### [ПОСТАНОВКА ЗАДАЧИ]
Обновите материал: во всех строках замените «Screen dimensions» на «Screen size» и приведите его целиком. Прочее оставьте без изменений.

****

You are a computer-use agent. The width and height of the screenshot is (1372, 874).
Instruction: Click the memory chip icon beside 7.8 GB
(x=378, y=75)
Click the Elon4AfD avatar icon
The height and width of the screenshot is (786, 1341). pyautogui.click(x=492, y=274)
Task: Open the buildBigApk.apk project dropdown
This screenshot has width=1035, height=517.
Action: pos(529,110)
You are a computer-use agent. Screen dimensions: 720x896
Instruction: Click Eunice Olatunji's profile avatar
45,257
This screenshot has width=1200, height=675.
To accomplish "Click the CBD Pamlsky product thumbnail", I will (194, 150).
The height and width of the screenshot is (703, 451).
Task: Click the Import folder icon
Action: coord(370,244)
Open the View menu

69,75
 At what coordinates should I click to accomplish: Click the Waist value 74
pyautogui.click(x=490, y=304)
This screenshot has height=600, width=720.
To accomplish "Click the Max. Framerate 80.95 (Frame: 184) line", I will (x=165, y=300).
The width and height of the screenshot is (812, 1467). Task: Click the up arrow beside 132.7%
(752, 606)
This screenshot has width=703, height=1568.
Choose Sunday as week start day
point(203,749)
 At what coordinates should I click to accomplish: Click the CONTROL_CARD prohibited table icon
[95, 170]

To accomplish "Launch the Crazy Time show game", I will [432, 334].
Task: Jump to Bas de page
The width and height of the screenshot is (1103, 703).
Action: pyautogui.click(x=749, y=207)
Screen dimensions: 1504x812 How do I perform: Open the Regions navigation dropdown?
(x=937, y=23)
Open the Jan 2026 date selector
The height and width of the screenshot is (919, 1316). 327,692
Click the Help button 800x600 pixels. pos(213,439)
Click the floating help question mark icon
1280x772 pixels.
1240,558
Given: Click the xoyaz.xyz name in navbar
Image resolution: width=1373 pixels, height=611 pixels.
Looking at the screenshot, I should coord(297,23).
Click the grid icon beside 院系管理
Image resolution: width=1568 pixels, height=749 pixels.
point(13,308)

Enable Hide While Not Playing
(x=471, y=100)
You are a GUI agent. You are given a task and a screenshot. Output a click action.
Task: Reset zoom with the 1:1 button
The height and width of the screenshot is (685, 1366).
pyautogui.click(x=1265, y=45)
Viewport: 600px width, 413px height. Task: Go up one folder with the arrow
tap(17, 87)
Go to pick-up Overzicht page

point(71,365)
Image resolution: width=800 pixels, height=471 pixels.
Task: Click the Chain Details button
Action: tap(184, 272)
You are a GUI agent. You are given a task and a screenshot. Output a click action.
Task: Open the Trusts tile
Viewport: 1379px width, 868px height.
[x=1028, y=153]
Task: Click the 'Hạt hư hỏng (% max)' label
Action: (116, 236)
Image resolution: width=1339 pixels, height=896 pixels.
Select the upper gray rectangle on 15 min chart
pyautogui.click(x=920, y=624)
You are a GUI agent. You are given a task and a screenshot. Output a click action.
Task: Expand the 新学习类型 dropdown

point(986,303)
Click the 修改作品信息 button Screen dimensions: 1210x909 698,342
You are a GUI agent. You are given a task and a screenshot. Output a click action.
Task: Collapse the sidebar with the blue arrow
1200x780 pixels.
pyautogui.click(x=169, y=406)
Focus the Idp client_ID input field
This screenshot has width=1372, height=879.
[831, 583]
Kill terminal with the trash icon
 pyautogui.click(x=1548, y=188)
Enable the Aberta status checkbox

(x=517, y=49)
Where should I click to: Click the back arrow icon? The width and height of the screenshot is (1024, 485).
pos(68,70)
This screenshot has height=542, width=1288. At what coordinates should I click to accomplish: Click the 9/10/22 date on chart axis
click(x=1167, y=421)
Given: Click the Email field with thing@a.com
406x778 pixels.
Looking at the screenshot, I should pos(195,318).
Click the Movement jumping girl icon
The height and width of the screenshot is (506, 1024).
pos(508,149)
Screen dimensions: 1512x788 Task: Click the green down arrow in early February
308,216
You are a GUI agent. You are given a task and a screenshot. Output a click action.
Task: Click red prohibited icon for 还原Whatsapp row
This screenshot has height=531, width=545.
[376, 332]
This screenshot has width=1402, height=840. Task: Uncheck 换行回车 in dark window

****

### [РЕЗУЛЬТАТ ВЫПОЛНЕНИЯ]
You are a computer-use agent. The width and height of the screenshot is (1372, 874).
Instruction: Click the memory chip icon beside 7.8 GB
(x=378, y=75)
Click the Elon4AfD avatar icon
The height and width of the screenshot is (786, 1341). pyautogui.click(x=492, y=274)
Task: Open the buildBigApk.apk project dropdown
This screenshot has width=1035, height=517.
Action: pos(529,110)
You are a computer-use agent. Screen size: 720x896
Instruction: Click Eunice Olatunji's profile avatar
45,257
This screenshot has width=1200, height=675.
To accomplish "Click the CBD Pamlsky product thumbnail", I will (194, 150).
The height and width of the screenshot is (703, 451).
Task: Click the Import folder icon
Action: coord(370,244)
Open the View menu

69,75
 At what coordinates should I click to accomplish: Click the Waist value 74
pyautogui.click(x=490, y=304)
This screenshot has height=600, width=720.
To accomplish "Click the Max. Framerate 80.95 (Frame: 184) line", I will (x=165, y=300).
The width and height of the screenshot is (812, 1467). Task: Click the up arrow beside 132.7%
(752, 606)
This screenshot has width=703, height=1568.
Choose Sunday as week start day
point(203,749)
 At what coordinates should I click to accomplish: Click the CONTROL_CARD prohibited table icon
[95, 170]

To accomplish "Launch the Crazy Time show game", I will [432, 334].
Task: Jump to Bas de page
The width and height of the screenshot is (1103, 703).
Action: pyautogui.click(x=749, y=207)
Screen size: 1504x812 How do I perform: Open the Regions navigation dropdown?
(x=937, y=23)
Open the Jan 2026 date selector
The height and width of the screenshot is (919, 1316). 327,692
Click the Help button 800x600 pixels. pos(213,439)
Click the floating help question mark icon
1280x772 pixels.
1240,558
Given: Click the xoyaz.xyz name in navbar
Image resolution: width=1373 pixels, height=611 pixels.
Looking at the screenshot, I should coord(297,23).
Click the grid icon beside 院系管理
Image resolution: width=1568 pixels, height=749 pixels.
point(13,308)

Enable Hide While Not Playing
(x=471, y=100)
You are a GUI agent. You are given a task and a screenshot. Output a click action.
Task: Reset zoom with the 1:1 button
The height and width of the screenshot is (685, 1366).
pyautogui.click(x=1265, y=45)
Viewport: 600px width, 413px height. Task: Go up one folder with the arrow
tap(17, 87)
Go to pick-up Overzicht page

point(71,365)
Image resolution: width=800 pixels, height=471 pixels.
Task: Click the Chain Details button
Action: tap(184, 272)
You are a GUI agent. You are given a task and a screenshot. Output a click action.
Task: Open the Trusts tile
Viewport: 1379px width, 868px height.
[x=1028, y=153]
Task: Click the 'Hạt hư hỏng (% max)' label
Action: (116, 236)
Image resolution: width=1339 pixels, height=896 pixels.
Select the upper gray rectangle on 15 min chart
pyautogui.click(x=920, y=624)
You are a GUI agent. You are given a task and a screenshot. Output a click action.
Task: Expand the 新学习类型 dropdown

point(986,303)
Click the 修改作品信息 button Screen size: 1210x909 698,342
You are a GUI agent. You are given a task and a screenshot. Output a click action.
Task: Collapse the sidebar with the blue arrow
1200x780 pixels.
pyautogui.click(x=169, y=406)
Focus the Idp client_ID input field
This screenshot has width=1372, height=879.
[831, 583]
Kill terminal with the trash icon
 pyautogui.click(x=1548, y=188)
Enable the Aberta status checkbox

(x=517, y=49)
Where should I click to: Click the back arrow icon? The width and height of the screenshot is (1024, 485).
pos(68,70)
This screenshot has height=542, width=1288. At what coordinates should I click to accomplish: Click the 9/10/22 date on chart axis
click(x=1167, y=421)
Given: Click the Email field with thing@a.com
406x778 pixels.
Looking at the screenshot, I should pos(195,318).
Click the Movement jumping girl icon
The height and width of the screenshot is (506, 1024).
pos(508,149)
Screen size: 1512x788 Task: Click the green down arrow in early February
308,216
You are a GUI agent. You are given a task and a screenshot. Output a click action.
Task: Click red prohibited icon for 还原Whatsapp row
This screenshot has height=531, width=545.
[376, 332]
This screenshot has width=1402, height=840. Task: Uncheck 换行回车 in dark window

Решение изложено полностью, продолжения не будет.